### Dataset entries
──────────────────────────────
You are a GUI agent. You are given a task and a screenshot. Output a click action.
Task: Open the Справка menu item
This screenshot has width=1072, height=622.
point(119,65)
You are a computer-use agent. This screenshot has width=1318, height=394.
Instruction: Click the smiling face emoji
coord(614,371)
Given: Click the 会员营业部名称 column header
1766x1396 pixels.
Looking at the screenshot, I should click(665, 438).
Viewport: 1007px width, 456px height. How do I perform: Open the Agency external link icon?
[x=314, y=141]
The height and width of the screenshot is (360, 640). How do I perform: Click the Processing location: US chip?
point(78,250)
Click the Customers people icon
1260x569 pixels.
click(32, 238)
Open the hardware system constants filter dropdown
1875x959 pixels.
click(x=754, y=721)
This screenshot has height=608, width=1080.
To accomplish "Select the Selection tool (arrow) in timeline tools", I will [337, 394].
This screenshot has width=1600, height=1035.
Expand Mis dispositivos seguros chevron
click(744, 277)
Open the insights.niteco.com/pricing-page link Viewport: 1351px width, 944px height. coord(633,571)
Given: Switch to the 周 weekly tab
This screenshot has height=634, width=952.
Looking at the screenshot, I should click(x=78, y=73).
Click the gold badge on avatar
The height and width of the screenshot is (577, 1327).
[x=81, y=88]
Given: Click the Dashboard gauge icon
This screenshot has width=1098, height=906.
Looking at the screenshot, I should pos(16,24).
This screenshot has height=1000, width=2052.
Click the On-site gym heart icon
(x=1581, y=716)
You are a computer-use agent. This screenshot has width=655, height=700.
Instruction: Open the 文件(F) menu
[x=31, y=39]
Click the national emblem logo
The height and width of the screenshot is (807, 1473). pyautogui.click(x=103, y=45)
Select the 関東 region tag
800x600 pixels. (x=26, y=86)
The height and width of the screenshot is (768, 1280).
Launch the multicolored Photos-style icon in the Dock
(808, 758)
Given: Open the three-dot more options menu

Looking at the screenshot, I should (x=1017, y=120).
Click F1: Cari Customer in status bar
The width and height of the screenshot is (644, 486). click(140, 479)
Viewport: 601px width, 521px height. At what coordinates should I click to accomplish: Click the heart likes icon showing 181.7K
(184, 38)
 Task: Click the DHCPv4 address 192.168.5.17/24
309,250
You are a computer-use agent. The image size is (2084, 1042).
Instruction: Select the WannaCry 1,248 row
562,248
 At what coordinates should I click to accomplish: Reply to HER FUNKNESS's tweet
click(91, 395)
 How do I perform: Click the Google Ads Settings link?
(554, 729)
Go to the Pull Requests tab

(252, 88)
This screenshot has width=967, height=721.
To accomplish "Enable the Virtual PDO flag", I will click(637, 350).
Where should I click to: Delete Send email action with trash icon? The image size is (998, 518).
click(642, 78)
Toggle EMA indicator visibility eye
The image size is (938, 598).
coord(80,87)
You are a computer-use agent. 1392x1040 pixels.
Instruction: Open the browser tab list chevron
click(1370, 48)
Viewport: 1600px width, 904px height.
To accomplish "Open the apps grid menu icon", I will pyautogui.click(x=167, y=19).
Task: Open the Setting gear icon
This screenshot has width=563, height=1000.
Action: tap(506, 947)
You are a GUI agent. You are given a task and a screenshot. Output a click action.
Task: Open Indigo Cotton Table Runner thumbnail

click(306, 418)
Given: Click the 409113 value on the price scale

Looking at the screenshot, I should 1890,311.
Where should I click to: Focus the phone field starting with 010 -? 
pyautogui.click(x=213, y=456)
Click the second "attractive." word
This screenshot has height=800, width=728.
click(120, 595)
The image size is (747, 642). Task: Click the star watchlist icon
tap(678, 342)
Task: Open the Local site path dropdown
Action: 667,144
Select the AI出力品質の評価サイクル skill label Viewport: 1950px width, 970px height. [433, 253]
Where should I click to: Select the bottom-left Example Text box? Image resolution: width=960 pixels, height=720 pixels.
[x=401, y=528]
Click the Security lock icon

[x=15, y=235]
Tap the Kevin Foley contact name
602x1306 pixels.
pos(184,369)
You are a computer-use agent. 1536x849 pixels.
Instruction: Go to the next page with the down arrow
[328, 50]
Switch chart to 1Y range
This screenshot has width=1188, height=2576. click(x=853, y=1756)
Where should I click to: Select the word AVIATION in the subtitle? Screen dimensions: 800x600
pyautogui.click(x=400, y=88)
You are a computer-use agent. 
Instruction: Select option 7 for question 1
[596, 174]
──────────────────────────────
### Task prompt
Print the first line of the records above and each line after it, exactly, through the line with "has width=1318, height=394.".

### Solution for this task
You are a GUI agent. You are given a task and a screenshot. Output a click action.
Task: Open the Справка menu item
This screenshot has width=1072, height=622.
point(119,65)
You are a computer-use agent. This screenshot has width=1318, height=394.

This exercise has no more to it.